Geological carbon sequestration is the process of storing carbon dioxide in underground geologic
formations, or rocks. Typically, carbon dioxide is captured from an industrial source, such as
steel or cement production, or an energy-related source, such as a power plant or natural gas
processing facility and injected into porous rocks for long-term storage.

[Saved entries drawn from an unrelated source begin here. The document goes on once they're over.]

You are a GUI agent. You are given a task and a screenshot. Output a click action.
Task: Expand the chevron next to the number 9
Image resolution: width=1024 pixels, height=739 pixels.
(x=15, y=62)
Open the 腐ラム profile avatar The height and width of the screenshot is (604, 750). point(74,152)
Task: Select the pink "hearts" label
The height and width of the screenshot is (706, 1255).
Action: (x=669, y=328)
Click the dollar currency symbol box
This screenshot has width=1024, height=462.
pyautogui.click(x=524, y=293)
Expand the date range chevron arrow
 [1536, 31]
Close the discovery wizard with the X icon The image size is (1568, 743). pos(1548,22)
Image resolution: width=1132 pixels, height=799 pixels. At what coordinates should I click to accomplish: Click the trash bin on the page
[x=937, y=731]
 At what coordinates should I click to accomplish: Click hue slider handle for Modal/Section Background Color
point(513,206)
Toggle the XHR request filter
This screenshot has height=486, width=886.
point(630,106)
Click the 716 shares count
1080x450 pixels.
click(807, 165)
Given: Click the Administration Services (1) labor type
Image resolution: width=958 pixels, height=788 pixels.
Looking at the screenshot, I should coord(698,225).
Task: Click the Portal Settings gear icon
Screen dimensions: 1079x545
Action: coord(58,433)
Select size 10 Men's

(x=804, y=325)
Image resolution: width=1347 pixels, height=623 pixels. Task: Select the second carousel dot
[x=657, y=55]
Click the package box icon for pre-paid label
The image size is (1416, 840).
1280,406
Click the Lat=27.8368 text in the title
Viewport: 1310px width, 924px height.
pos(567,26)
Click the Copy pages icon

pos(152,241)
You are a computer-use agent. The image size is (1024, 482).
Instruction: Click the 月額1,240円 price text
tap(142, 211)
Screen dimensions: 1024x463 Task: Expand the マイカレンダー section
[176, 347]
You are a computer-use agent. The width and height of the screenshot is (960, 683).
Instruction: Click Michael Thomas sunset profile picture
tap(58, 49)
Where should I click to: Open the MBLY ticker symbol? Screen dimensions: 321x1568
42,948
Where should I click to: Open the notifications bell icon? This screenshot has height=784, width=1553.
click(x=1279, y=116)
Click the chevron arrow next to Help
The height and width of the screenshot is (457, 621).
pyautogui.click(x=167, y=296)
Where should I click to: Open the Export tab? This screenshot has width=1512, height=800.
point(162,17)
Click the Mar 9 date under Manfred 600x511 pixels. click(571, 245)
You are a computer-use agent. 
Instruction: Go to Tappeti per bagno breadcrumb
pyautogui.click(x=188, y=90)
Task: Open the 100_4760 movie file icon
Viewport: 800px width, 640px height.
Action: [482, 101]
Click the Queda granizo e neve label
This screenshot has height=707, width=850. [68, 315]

Carbon capture and storage can allow the use of fossil fuels until another energy source is
introduced on a large scale.
Technological Carbon Sequestration

Scientists are exploring new ways to remove and store carbon from the atmosphere using
innovative technologies. Researchers are also starting to look beyond removal of carbon dioxide
and are now looking at more ways it can be used as a resource.

GRAPHENE PRODUCTION

The use of carbon dioxide as a raw material to produce graphene, a technological material.
Graphene is used to create screens for smart phones and other tech devices. Graphene production
is limited to specific industries but is an example of how carbon dioxide can be used as a
resource and a solution in reducing emissions from the atmosphere.

DIRECT AIR CAPTURE (DAC)

A means by which to capture carbon directly from the air using advanced technology plants.
However, this process is energy intensive and expensive, ranging from $500-$800 per ton of
carbon removed. While the techniques such as direct air capture can be effective, they are still
too costly to implement on a mass scale.

ENGINEERED MOLECULES

Scientists are engineering molecules that can change shape by creating new kinds of compounds
capable of singling out and capturing carbon dioxide from the air. The engineered molecules act
as a filter, only attracting the element it was engineered to seek.

Impacts of Carbon Sequestration

 About 25 percent of our carbon emissions have historically been captured by Earth’s
forests, farms and grasslands. Scientists and land managers are working to keep
landscapes vegetated and soil hydrated for plants to grow and sequester carbon.
 As much as 30 percent of the carbon dioxide we emit from burning fossils fuels is
absorbed by the upper layer of the ocean. But this raises the water’s acidity, and ocean
acidification makes it harder for marine animals to build their shells. Scientists and the
fishing industry are taking proactive steps to monitor the changes from carbon
sequestration and adapt fishing practices.